The current study found that sufficient PA was negatively associated with video/computer games time. This result is consistent with previous studies showing a negative correlation with video time and sufficient PA (41, 49). Xie et al. (15) proposed that the relationship between PA and the use of screen-based behaviors was complicated and may cause different results, and ST may affect PA through multiple mechanisms in opposite directions (15). One of the hypotheses is that ST have been to influence PA through displacing time that could be used for physical activity. Time displacement hypothesized when adolescents spent more time on video/computer games, they may have less time available for PA (50), which is supported by Sandercock (49), and Biddle (51). Moreover, longer durations of ST are associated with decreased physical fitness (52), and decreased muscle strength (39), which may also affects the level of PA. Furthermore, the high prevalence of insufficient physical activity might influence this association.

Insufficient sleep is a frequently occurred health issue among adolescents and an important public health issue (53). The 2011 Sleep in America Poll reported that about 60% of adolescents in the United States had <8 h of sleep on school nights (54). Concerning sleep, our finding was consistent with previous studies (55, 56) which found that insufficient sleep was associated with video/computer games time. Time displacement hypothesis also can explain this finding (57). Having more time spent in playing video or computer games, adolescents might have less time available for sleep. Moreover, psychological and physiological arousal owing to the computer use and the associated social interaction may also interfere with the timing to fall and stay asleep (18).

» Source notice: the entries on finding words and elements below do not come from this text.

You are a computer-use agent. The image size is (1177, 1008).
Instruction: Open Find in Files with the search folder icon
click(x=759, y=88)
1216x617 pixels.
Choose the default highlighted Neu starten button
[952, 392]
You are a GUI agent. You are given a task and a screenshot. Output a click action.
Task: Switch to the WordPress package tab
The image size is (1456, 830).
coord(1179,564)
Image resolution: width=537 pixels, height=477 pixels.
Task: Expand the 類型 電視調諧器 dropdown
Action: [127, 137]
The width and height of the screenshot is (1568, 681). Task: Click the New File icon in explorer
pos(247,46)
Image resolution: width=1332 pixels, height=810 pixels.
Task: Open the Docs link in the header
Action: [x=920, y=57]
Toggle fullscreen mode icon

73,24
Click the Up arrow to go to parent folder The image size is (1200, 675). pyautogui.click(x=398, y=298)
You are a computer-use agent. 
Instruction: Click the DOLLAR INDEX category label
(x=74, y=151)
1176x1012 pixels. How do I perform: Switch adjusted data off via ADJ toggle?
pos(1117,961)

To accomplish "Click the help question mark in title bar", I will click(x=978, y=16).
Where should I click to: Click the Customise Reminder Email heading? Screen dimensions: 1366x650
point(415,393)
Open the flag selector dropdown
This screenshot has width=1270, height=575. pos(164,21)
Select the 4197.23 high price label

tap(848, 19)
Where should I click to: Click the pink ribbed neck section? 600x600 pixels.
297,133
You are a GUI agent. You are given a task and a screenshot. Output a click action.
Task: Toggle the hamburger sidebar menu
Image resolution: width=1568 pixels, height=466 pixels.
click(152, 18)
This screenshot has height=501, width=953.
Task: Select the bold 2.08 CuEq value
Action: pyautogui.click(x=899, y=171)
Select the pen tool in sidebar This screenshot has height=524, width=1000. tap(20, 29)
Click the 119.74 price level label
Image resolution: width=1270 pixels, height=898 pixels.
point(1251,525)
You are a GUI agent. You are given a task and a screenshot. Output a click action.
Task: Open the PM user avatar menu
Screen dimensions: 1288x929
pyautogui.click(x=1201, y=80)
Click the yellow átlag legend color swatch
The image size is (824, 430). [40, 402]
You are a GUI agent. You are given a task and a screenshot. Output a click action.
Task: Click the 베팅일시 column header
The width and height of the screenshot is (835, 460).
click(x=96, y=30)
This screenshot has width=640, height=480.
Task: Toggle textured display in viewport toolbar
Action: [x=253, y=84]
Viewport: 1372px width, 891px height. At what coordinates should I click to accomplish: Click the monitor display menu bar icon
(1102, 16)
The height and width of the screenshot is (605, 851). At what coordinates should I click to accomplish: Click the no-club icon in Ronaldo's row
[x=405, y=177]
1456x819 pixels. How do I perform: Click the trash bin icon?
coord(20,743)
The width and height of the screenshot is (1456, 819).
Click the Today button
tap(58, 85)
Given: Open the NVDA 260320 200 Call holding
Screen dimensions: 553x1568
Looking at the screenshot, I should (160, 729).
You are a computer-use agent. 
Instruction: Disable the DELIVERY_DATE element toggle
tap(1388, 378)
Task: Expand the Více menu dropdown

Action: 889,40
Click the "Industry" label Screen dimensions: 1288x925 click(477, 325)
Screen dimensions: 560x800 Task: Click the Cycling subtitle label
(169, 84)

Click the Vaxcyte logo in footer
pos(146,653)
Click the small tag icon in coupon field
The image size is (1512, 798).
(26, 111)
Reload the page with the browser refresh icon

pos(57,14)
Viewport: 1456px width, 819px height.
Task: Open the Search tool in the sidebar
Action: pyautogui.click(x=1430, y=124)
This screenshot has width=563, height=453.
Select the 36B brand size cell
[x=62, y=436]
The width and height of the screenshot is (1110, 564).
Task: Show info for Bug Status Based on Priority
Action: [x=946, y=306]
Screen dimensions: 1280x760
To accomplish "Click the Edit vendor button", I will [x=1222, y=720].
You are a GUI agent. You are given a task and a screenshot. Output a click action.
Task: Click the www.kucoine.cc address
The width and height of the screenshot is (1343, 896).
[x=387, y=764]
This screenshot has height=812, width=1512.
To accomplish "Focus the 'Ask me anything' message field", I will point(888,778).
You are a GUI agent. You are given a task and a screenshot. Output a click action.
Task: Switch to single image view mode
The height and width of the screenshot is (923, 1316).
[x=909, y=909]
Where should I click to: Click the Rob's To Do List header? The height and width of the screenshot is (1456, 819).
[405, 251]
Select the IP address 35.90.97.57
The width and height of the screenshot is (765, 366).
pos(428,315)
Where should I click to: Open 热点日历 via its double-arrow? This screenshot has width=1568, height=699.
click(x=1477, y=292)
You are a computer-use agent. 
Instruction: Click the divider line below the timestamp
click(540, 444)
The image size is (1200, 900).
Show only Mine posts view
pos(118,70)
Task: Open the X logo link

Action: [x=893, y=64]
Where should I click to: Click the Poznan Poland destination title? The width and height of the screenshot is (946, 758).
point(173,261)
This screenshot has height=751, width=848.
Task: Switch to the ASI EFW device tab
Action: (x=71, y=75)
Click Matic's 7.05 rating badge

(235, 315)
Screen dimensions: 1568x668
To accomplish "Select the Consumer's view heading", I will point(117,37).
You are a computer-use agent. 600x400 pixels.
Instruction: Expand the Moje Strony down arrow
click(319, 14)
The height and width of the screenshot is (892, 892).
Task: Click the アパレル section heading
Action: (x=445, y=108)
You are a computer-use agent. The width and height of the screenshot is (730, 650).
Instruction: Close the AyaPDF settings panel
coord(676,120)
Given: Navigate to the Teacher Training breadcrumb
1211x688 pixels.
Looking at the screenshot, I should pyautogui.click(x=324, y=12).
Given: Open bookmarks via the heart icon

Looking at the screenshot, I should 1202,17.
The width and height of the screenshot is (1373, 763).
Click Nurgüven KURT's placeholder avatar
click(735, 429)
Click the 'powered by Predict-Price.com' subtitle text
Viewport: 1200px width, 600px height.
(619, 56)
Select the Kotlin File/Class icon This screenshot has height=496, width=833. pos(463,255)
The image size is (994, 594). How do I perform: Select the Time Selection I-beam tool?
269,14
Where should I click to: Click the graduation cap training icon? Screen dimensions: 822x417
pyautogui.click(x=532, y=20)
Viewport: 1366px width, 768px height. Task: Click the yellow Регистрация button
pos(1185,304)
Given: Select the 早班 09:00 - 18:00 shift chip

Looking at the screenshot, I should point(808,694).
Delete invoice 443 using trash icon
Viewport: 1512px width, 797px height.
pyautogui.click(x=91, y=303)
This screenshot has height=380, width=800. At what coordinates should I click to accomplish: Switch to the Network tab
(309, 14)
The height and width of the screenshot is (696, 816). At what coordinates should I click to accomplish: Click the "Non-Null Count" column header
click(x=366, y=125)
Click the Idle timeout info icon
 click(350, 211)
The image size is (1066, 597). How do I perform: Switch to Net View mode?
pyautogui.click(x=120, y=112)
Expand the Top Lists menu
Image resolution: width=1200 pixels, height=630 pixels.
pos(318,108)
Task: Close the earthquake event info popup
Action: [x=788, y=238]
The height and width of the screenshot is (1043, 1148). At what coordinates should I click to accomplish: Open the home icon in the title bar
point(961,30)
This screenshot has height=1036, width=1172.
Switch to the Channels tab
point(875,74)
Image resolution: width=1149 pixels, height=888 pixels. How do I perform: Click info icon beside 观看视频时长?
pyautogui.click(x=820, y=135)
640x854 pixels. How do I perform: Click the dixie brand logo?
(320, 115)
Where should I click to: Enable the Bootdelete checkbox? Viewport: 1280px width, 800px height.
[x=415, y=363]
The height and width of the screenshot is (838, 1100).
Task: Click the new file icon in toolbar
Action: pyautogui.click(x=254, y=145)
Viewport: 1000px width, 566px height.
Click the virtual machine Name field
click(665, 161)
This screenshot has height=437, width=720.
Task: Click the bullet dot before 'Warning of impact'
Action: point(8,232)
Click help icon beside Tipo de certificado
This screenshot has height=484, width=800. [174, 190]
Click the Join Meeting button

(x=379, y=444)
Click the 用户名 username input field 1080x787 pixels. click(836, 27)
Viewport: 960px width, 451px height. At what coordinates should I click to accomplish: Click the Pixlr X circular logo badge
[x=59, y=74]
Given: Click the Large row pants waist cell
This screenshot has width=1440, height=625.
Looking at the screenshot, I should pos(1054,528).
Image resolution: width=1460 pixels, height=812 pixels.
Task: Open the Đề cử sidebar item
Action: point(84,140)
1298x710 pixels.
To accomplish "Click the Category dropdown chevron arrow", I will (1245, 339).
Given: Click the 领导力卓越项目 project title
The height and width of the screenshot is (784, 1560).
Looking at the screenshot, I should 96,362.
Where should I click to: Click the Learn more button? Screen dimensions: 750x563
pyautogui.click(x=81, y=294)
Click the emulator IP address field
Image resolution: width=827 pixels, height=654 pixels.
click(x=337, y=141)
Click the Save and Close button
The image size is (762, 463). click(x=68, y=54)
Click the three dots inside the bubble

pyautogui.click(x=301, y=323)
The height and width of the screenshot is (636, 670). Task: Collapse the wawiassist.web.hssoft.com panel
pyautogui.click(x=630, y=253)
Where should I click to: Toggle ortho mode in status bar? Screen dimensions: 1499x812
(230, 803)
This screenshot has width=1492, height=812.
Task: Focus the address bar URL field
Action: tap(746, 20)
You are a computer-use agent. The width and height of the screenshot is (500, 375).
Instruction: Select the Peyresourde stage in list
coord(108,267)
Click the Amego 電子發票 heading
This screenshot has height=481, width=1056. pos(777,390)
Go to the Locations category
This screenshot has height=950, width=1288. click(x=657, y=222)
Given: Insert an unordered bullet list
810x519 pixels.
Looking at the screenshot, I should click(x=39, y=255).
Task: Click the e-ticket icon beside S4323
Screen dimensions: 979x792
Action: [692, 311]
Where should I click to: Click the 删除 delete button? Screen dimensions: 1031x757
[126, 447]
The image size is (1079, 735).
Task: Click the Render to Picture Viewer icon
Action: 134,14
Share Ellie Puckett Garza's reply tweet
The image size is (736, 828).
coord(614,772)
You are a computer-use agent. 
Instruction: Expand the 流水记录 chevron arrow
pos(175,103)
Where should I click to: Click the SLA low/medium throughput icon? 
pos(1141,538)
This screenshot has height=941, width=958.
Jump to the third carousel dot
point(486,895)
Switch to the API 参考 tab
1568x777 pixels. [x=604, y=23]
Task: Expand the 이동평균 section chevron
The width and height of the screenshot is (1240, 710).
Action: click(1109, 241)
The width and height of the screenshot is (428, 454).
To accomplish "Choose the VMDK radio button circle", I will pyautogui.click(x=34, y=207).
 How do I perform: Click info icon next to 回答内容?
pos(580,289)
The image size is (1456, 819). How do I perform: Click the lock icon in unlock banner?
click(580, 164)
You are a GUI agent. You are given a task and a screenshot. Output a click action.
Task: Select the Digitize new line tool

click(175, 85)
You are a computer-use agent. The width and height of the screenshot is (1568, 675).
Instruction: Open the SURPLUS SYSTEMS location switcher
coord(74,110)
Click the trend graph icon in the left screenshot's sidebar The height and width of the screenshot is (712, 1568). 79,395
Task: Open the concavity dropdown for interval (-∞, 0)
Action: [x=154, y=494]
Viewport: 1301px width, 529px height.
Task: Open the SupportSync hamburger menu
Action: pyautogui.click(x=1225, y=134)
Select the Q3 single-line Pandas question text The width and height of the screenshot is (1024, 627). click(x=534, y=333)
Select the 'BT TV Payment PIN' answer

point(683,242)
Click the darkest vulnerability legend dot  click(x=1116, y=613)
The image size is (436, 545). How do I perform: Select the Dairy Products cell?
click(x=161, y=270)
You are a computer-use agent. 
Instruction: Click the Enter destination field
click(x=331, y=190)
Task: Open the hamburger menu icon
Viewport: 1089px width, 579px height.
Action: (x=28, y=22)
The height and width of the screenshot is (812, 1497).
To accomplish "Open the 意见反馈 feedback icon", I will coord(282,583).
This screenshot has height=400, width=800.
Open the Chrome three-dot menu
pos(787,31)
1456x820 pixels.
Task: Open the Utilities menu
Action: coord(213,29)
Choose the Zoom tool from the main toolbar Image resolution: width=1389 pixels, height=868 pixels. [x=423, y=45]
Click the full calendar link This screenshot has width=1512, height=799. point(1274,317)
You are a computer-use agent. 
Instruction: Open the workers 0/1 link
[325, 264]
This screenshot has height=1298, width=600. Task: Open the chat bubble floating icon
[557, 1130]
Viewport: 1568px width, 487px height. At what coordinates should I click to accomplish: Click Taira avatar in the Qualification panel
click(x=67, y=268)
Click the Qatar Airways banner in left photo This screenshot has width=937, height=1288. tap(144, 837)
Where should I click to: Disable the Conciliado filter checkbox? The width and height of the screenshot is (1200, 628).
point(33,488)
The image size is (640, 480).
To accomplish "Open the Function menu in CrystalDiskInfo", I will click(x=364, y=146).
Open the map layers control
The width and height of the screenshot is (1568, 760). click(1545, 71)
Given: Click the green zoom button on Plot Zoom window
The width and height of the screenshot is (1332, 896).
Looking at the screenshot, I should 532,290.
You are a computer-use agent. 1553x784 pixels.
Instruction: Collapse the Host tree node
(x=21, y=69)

This study is with both strengths and limitations. In terms of study strengths, there is a large sample size that can increase the generalizability of research findings (only in the US population) and specific kinds of ST to be assessed associations with selected lifestyle behaviors. However, some study limitations must be acknowledged. This study is based on self-report and may have some reporting bias, such as adolescents may under-report the weight and over-report the height resulting in inaccurate BMI. And this study only focuses on traditional screen devices (TV, video and computer games) and does not include new generation screen devices (Smartphones and tablets), future studies should address comprehensively for more kinds of screen activities. Moreover, this study did not compare different adolescent populations (e.g., sex) and time segments (e.g., weekdays and weekends), which should be the direction of future research. Due to the limitations of the screen time measurement, this study did not include the measurements of the content of ST, which may confound results. Furthermore, ST and lifestyle behaviors are dichotomous variables in this study, which may affect the precision of the results. Accordingly, future studies should measure the content of ST and lifestyle behaviors in more details. Additionally, the survey for this study was conducted before COVID-19, and given the dramatic changes brought about by the pandemic, the results of this study need to be considered carefully in the relevant contexts. Meanwhile, this study was conducted in the United States, so the generalization of evidence needs more cautions.

Conclusion

This study found that limiting screen time was positively associated with healthy lifestyle behaviors in adolescents. Of note, however, the associations between different types of screen time and various lifestyle behaviors varied. This study also offers practical implications on how to promote lifestyle behaviors in adolescents.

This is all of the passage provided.